SpringSource announced that it’s acquiring G2One, the company behind Groovy and Grails. Groovy is an open source dynamic scripting language that runs inside a Java Virtual Machine. Groovy uses Java-like syntax, so it’s often positioned as the scripting language of choice for developers who already know Java (and/or don’t want to learn a scripting language like PHP). Some have even gone as far as suggesting that Groovy will become the dominant language for the JVM (ahead of the Java language). Grails is a Groovy-based framework.
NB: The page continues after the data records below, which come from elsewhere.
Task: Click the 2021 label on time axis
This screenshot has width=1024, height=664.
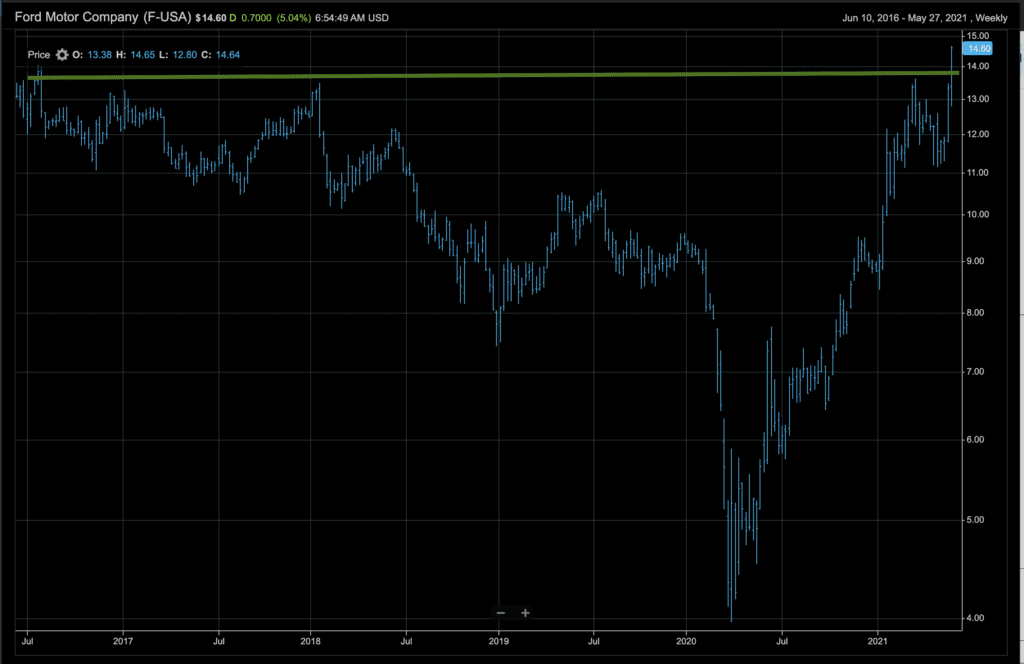Action: tap(878, 638)
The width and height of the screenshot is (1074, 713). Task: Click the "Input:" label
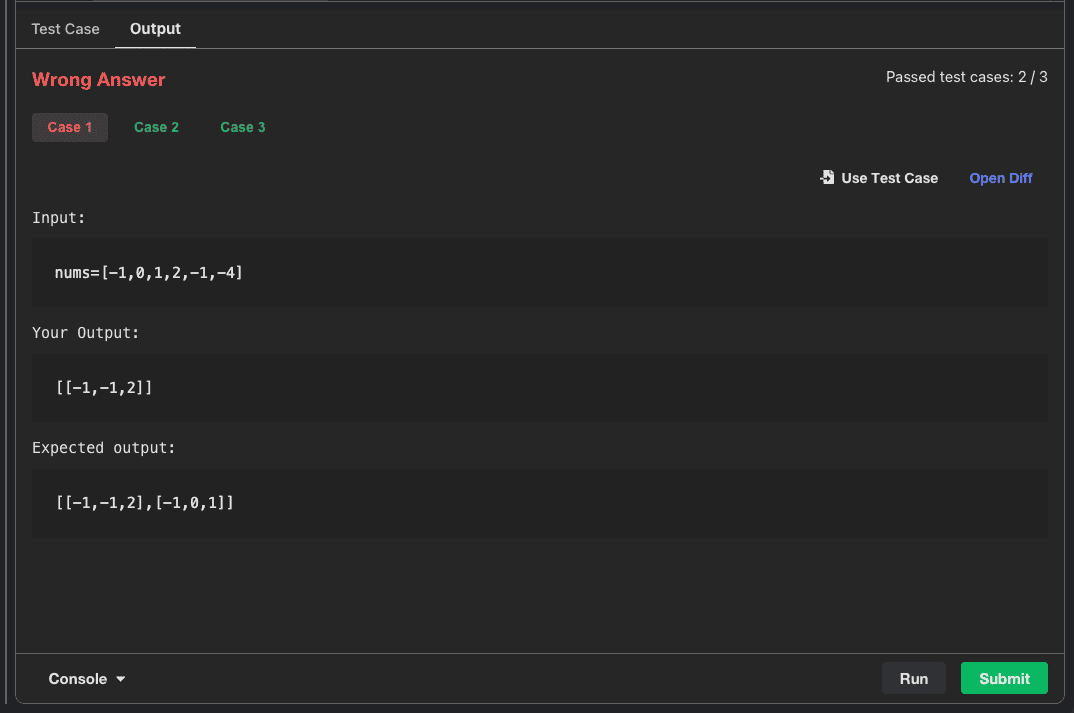(59, 217)
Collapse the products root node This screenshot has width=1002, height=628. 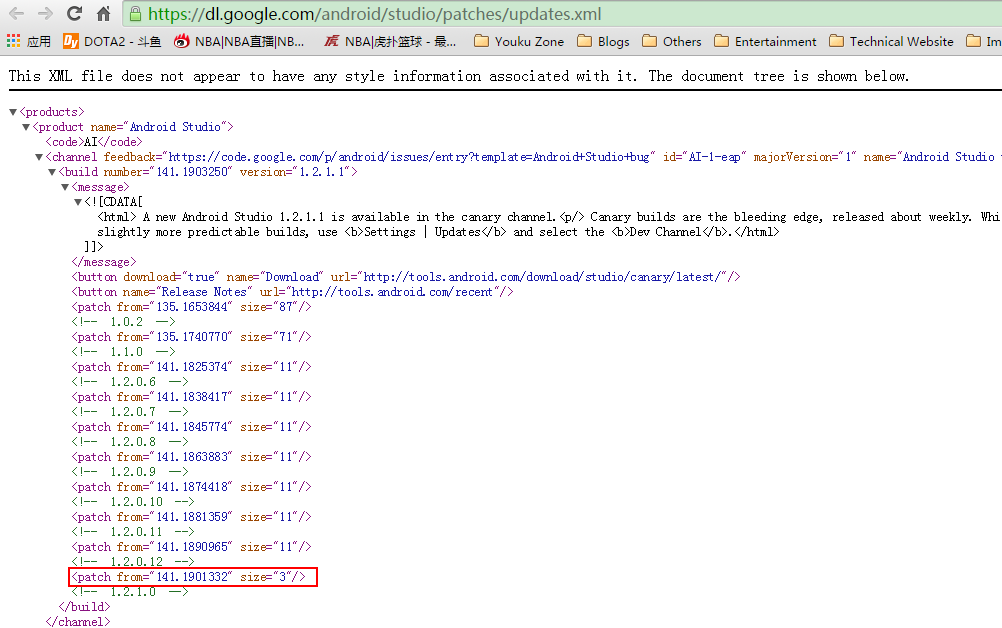pyautogui.click(x=11, y=111)
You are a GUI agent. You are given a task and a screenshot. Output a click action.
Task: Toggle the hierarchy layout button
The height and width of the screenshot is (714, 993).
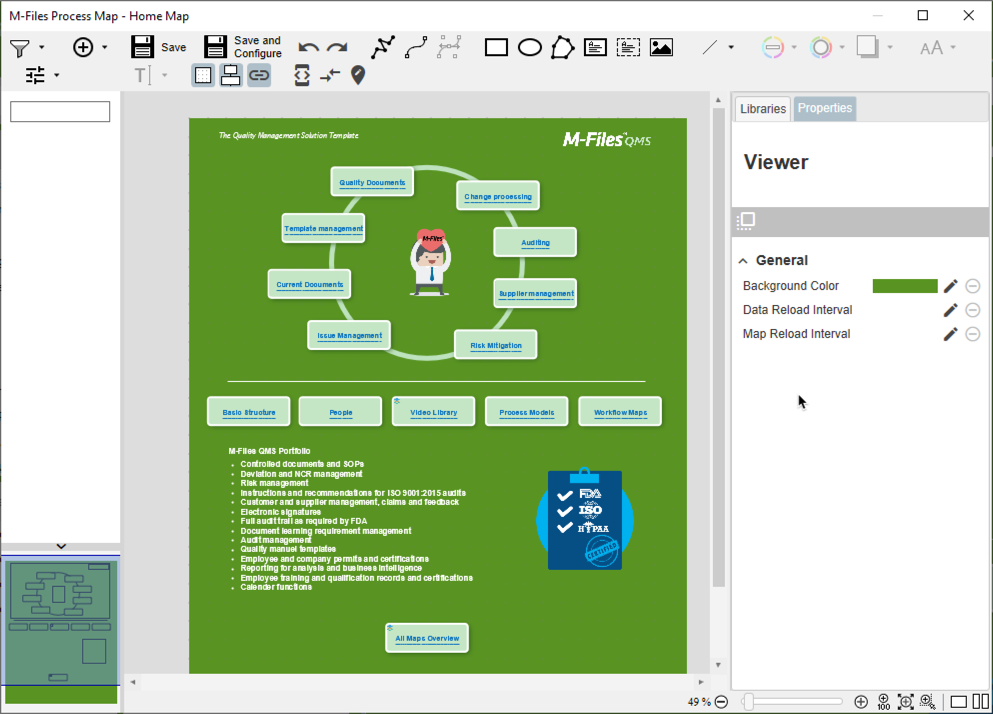[x=231, y=75]
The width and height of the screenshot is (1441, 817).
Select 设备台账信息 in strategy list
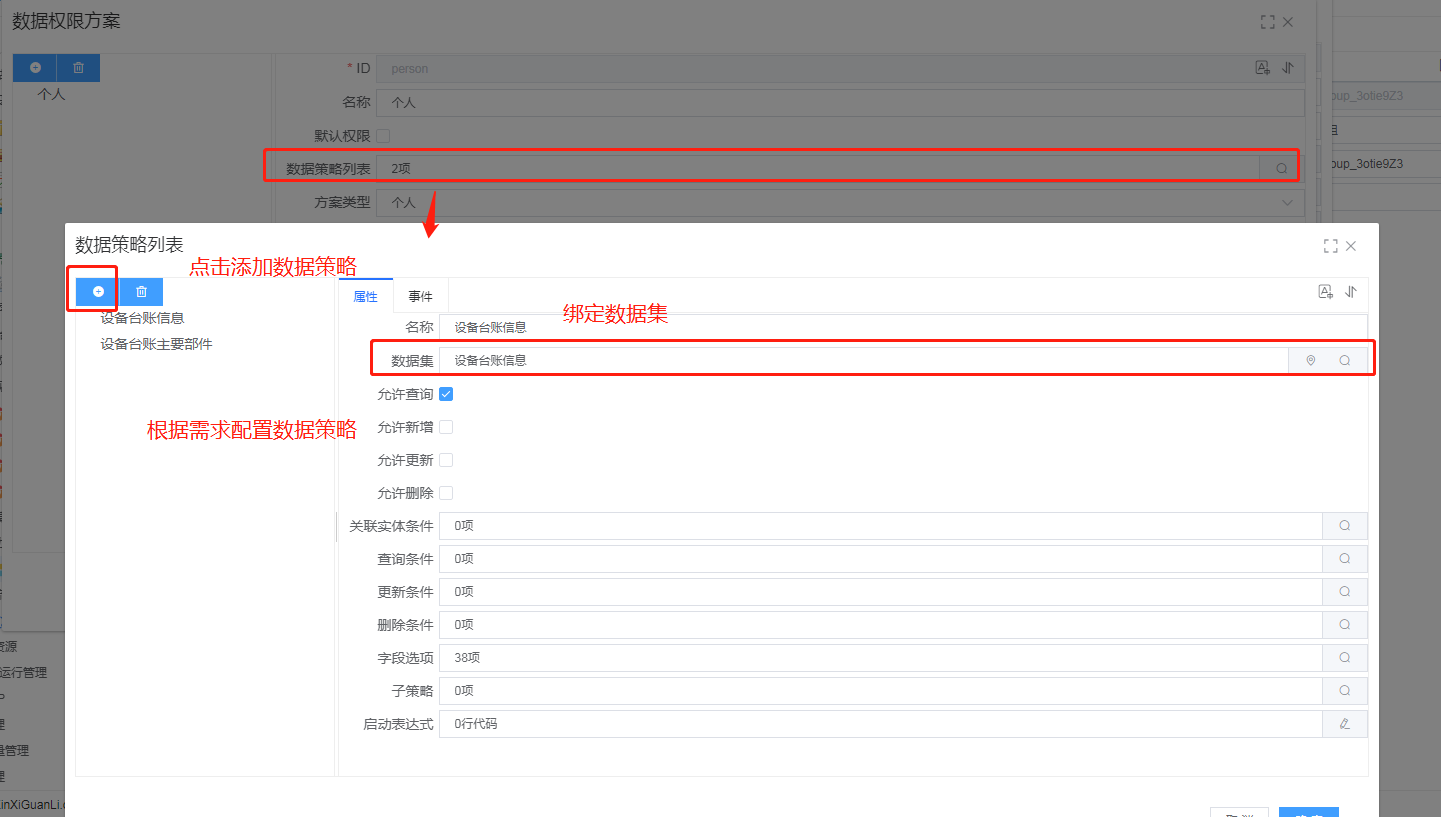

SpringSource is joining the list of Java application server vendors adding support for Groovy. IBM has been supporting Groovy with WebSphere sMash, and Project Zero since July 2007. Sun’s GlassFish recently added support for Groovy in GlassFish v3 Prelude. JBoss has integrated Groovy with JBoss Seam. I couldn’t find any product specific info from Oracle or BEA about Groovy. Oracle/BEA offers developer documentation that describes how to use Groovy, but nothing about Groovy support within an Oracle/BEA product. (Oracle/BEA readers, please correct me if I’m wrong).
What does this acquisition mean for customers (considering or using Groovy)? According to the SpringSource acquisition FAQ:
“SpringSource has built a global support and governance operation for the Spring Framework. This infrastructure, coupled with G2One’s experts and some investment, can deliver a 24×7, worldwide support network for enterprises investing heavily in Groovy and Grails. Additionally, there will be some immediate product enhancements and we will be investigating the creation of enterprise grade Eclipse tools for Groovy and Grails development.”
Selling support for Groovy (a language) or Grails (a framework) doesn’t sound like a great business to me. Look at Zend, the company behind the PHP language. They’re making money from ancillary products around the PHP language, not simply from supporting the PHP language. Next, there isn’t a whole lot of revenue to be had from support of a framework. SpringSource knows this better than most vendors. The Spring Framework is widely used, but the majority of customers are in production without any support from SpringSource. This is why SpringSource has introduced Spring products, because as I’ve been saying, products are valuable, support, not so much. But maybe SpringSource will introduce enterprise grade products with Groovy & Grails?
It’ll be interesting to see how the acquisition plays out. Best of luck to G2One and the SpringSource team.